**Textauszug:**

Dagegen waren am 1. Februar bis zu 300 000 Arbeitnehmer, von Erziehern bis zu Elektrikern, landesweit im Streik. Ironischerweise sorgen ausgerechnet die Pläne zur Einschränkung des Streikrechts für eine der umfassendsten Streikwellen der jüngeren finnischen Geschichte. Der finnische Journalist Toivo Haimi errechnet in einem Artikel für das US-amerikanische Magazin »Jacobin«, dass die derzeitige Regierung mehr politische Streiks provoziert hat als alle anderen Regierungen von 1991 bis 2023 zusammengenommen.

Seit Mitte März haben über 7000 Mitarbeiterinnen in Häfen, Logistikfirmen, Stahlfabriken und Ölterminals die Arbeit niedergelegt. Import und Export sind bereits stark eingebrochen und an einigen Tankstellen wurde das Benzin knapp. Nach Berechnungen der Arbeitgeberverbände verursacht eine Woche derartiger Streiks bis zu 260 Millionen Euro Verluste für die Industrie. Bisher sind die Arbeitsausstände bis zum 31. März angesagt, eine Einigung ist nicht in Sicht und 58 Prozent der Bevölkerung befürwortet die Arbeitskämpfe.

**Datenauszüge:**
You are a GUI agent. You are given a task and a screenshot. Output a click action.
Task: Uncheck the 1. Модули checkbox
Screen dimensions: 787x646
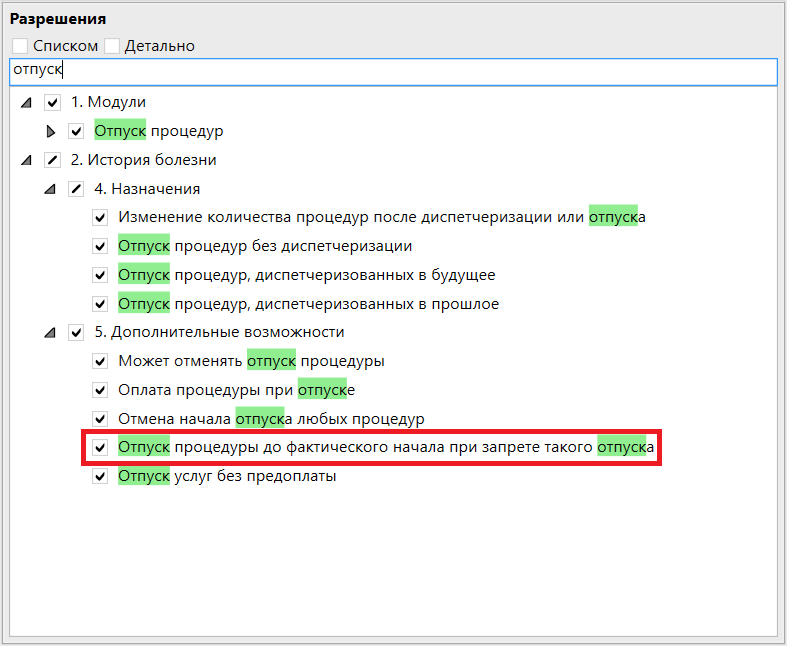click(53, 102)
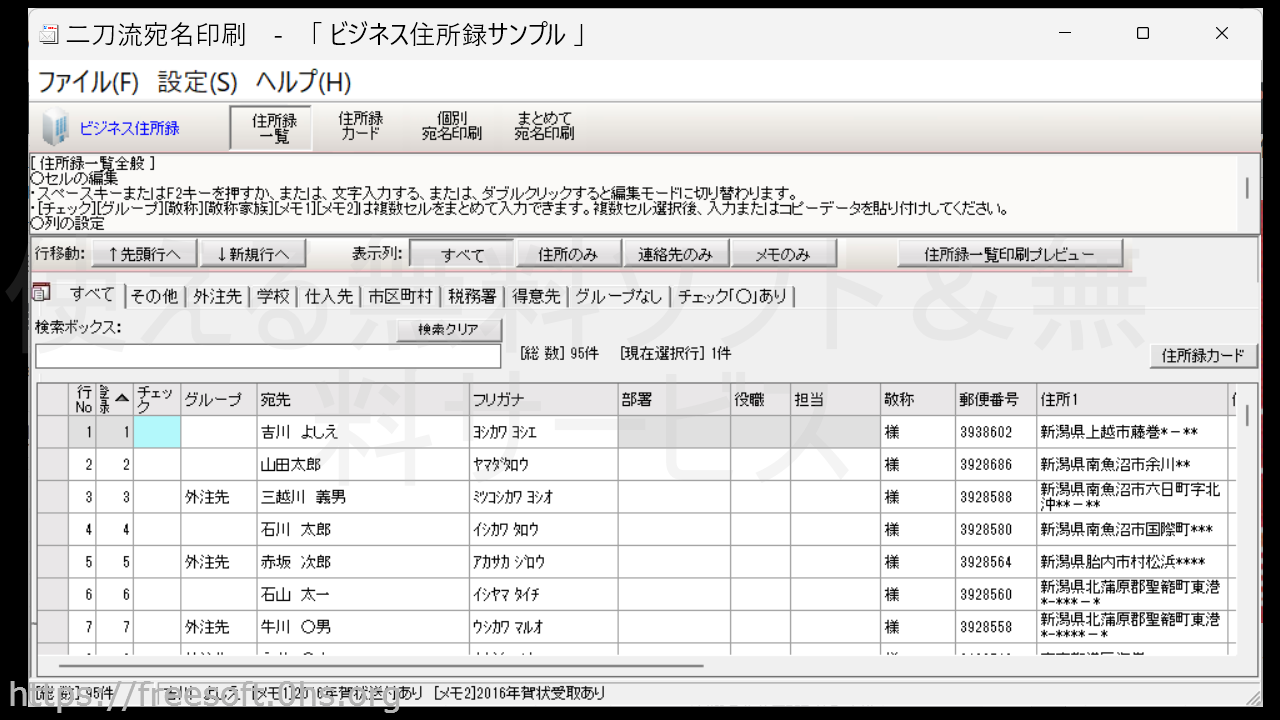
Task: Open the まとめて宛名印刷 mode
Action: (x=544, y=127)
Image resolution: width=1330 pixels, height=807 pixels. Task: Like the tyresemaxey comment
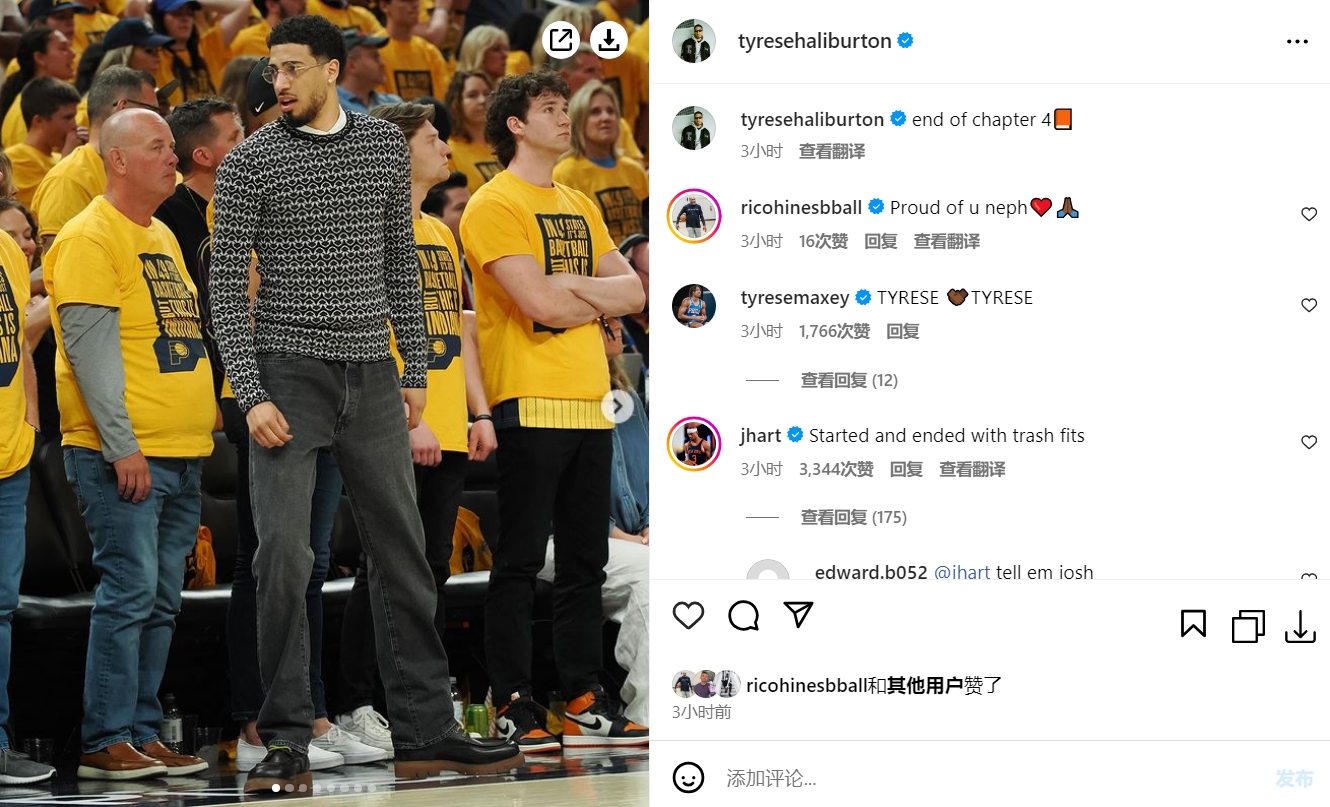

**Aufgaben zum Text:**
[a] Übersetzen Sie diesen Satz aus dem Textauszug über die Streiks in Finnland ins Englische: „Import und Export sind bereits stark eingebrochen und an einigen Tankstellen wurde das Benzin knapp.“
[b] Schreiben Sie aus dem Textauszug über die Streiks in Finnland die Stelle ab, die mit „Dagegen waren am“ anfängt und bis einschließlich „bis 2023 zusammengenommen.“ geht.

**Lösungen:**
[a] Imports and exports have already dropped sharply, and gasoline ran short at some gas stations.

[b]
Dagegen waren am 1. Februar bis zu 300 000 Arbeitnehmer, von Erziehern bis zu Elektrikern, landesweit im Streik. Ironischerweise sorgen ausgerechnet die Pläne zur Einschränkung des Streikrechts für eine der umfassendsten Streikwellen der jüngeren finnischen Geschichte. Der finnische Journalist Toivo Haimi errechnet in einem Artikel für das US-amerikanische Magazin »Jacobin«, dass die derzeitige Regierung mehr politische Streiks provoziert hat als alle anderen Regierungen von 1991 bis 2023 zusammengenommen.